Making contact with other authors has led to a first for this blog today. After three years and several hundred posts, I am delighted to welcome today my first guest blogger: Qatar based writer Mohanalakshmi Rajakumar who has some valuable insights to share on the writing process:
First You Write it, Then You Raise it
By Mohanalakshmi Rajakumar
Writing is a solitary activity: I’ve already been at this desk in the library for 3 hours this morning alone. The humid air from the underperforming air conditioner is not helping my extroverted tendencies.
What people tell you, but perhaps not in enough detail, is that like a pregnancy, a story can take a while to gestate. Unlike a pregnancy, however, stories do not have a deliver by date.
I’m promoting the paperback release of a novel this week: The Dohmestics. The story follows the lives of six women, three employers and three housemaids, through the ups and downs of their everyday lives in a walled neighborhood in the Middle East.
My journey to finishing this book was as intricate as the plot itself.
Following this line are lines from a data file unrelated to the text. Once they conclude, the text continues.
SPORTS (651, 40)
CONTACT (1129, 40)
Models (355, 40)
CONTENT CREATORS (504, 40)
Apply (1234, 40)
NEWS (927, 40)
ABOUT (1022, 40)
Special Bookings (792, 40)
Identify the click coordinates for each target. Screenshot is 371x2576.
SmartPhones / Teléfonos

I wrote the first draft in a maniacal tear related to National Novel Writing Month. This is otherwise known as the month of insanity for those who sign up to write 50,000 words in the month of November. Yes, the same month with American Thanksgiving, the lead up to the harrowing retail time known as Christmas, and often coincides with grading university exams.
I wrote the novel and spent a month revising it: the eBook version was released in January.
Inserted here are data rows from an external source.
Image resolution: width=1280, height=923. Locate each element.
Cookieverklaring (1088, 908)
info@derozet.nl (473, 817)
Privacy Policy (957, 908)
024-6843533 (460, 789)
Like a new baby, you flood your friends’ timelines with photos and factoids. Here’s me with the book club! And other exclamation worthy posts on Instagram.
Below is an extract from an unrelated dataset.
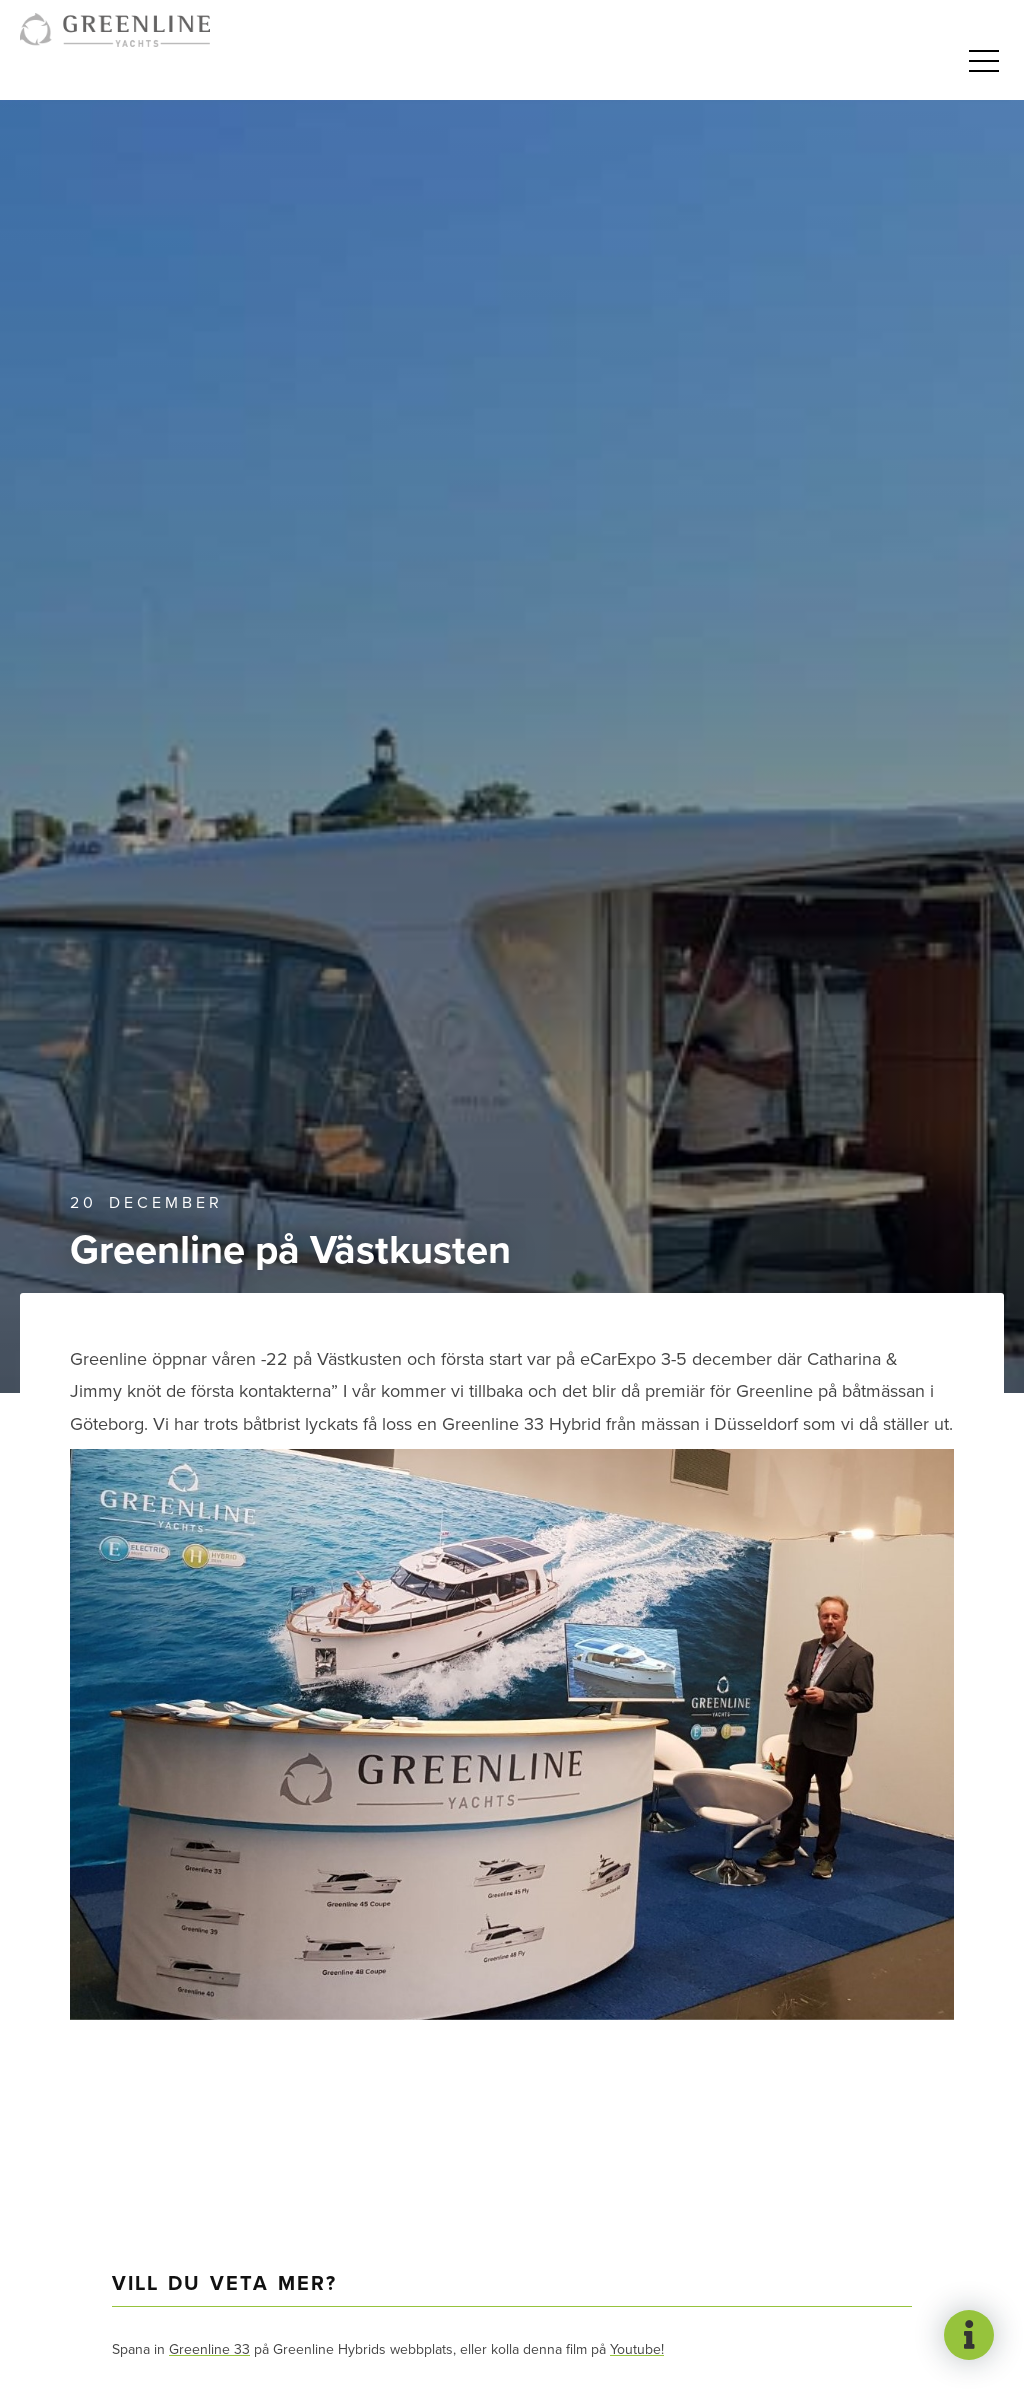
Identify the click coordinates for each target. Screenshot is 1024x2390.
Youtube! (637, 2349)
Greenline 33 (209, 2349)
From the moment the eBook is published, you are pushing yourself to get the paperback version ready. The paperback is another opportunity to revise, reshape, and reconsider. And I make the most of this, knowing that the many people still prefer print over Kindle apps. The revision process for The Dohmestics took 2 months and almost 10,000 more action packed words.
For many authors both versions of a book are released at the same time. For me, it’s two years later, and almost a new book, to both my readers and me.
The reason there’s such a lag between the digital publication and print publication dates is that I spent 10 years writing 8 books. I revised them for 2 years; then I realized one on average of 3 months to get readers’ attention. With a steady backlist of titles ranging from novels, to memoir, to how-to, I turned my eyes to paperback.
This system has worked for me because I’ve attracted a loyal following of eBook readers who have given me solid 4, 4.5 star reviews. When the paperback comes out, I’m not only attracting a new audience, I’m also reminding my faithful readers to tell their print preferring friends about me.
You see, it’s not all sipping mint juleps in Key West at Earnest Hemingway’s house. Writing is hard work. Getting someone to read your book, well that’s probably even harder.
Mohana is considerably further along with her writing career than I am with mine, having published 8 books already on a variety of subjects. Like my own books, these are a mix of fiction and non-fiction including parenting memoir Mommy But Still Me, a parenting diary in the same vein as my own Fortysomething Father.
The paperback edition of her latest novel The Dohmestics is available from Amazon - here's the UK link The Dohmestics - UK edition - there is of course the Kindle edition also available. If you are in the US, you can find it here: The Dohmestics - US edition.
To conclude, I would like to thank Mohana for being my very first guest writer and wish her every success in her continued writing career.